The use of prophylactic antithrombotic drugs to prevent arterial thrombosis during the periprocedural period during (percutaneous) peripheral arterial interventions (PAIs) is still a matter of dispute, and clear evidence-based guidelines are lacking. To create those guidelines, a study group was formed in the Netherlands in cooperation with the Dutch Society of Vascular Surgery and the Society of Interventional Radiology. The study group is called "Consensus on Arterial PeriProcedural Anticoagulation (CAPPA)."

MATERIALS AND METHODS

The CAPPA study group devised and distributed a comprehensive questionnaire amongst Dutch interventional radiologists (IRs).

RESULTS

One hundred forty-two IRs responded (68 %) to the questionnaire.

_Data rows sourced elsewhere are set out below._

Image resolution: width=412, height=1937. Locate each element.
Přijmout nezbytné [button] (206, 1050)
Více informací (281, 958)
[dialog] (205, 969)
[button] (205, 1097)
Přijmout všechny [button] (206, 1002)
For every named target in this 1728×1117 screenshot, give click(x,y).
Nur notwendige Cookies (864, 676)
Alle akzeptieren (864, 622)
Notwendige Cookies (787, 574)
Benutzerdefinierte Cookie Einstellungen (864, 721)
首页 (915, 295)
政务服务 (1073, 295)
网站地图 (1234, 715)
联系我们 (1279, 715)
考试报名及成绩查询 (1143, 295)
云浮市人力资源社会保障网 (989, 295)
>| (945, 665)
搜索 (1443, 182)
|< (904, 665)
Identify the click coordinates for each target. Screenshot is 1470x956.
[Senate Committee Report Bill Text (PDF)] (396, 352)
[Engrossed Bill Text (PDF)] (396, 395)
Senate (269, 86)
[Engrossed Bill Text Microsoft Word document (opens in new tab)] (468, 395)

Almost no IR stopped acetyl salicylic acid before interventions, and 40 % stopped clopidogrel before PAI but not before carotid artery stenting (CAS). A flushing solution on the sideport of the sheath was used routinely by 30 % of IRs in PAI and by 50 % of IRs during CAS. A minority of IRs used a heparinised flushing solution (28 %). Unfractionated heparin was used by 95 % of IRs as bolus; 5000 IU was the most used dosage. Timing of administration varied widely. A majority of IRs (75 %) repeated heparin administration after 1 h.

CONCLUSION

A substantial variety exists amongst IRs in the Netherlands regarding the use of prophylactic periprocedural antithrombotic drugs to prevent arterial thrombosis during PAI. When compared with varying results regarding the use of heparin in the United Kingdom, the variety in the Netherlands showed a different pattern. The proven variety in these countries, and also between these countries, emphasises the need for authoritative studies to develop evidence-based practical guidelines.

摘要

目的

在(经皮)外周动脉介入治疗(PAI)围手术期使用预防性抗血栓药物预防动脉血栓形成仍存在争议,且缺乏明确的循证指南。为制定这些指南,荷兰的一个研究小组与荷兰血管外科学会和介入放射学学会合作成立了“动脉围手术期抗凝共识研究组”(Consensus on Arterial PeriProcedural Anticoagulation,CAPPA)。

材料和方法

CAPPA 研究小组在荷兰介入放射医师中设计并分发了一份全面的调查问卷。

结果

142 名介入放射医师(68%)对问卷做出了回应。几乎没有介入放射医师在介入治疗前停止使用乙酰水杨酸,40%在 PAI 前而非颈动脉支架置入术(CAS)前停止使用氯吡格雷。30%的介入放射医师在 PAI 中、50%的介入放射医师在 CAS 中常规使用鞘管侧端口冲洗液。少数介入放射医师使用肝素化冲洗液(28%)。95%的介入放射医师使用未分馏肝素作为推注剂;最常用的剂量为 5000IU。给药时间差异很大。大多数介入放射医师(75%)在 1 小时后重复给予肝素。

结论

荷兰介入放射医师在预防 PAI 期间动脉血栓形成时使用预防性围手术期抗血栓药物方面存在很大差异。与英国肝素使用的不同结果相比,荷兰的差异呈现出不同的模式。这些国家以及国家之间存在的明显差异强调了需要进行权威性研究以制定基于证据的实用指南。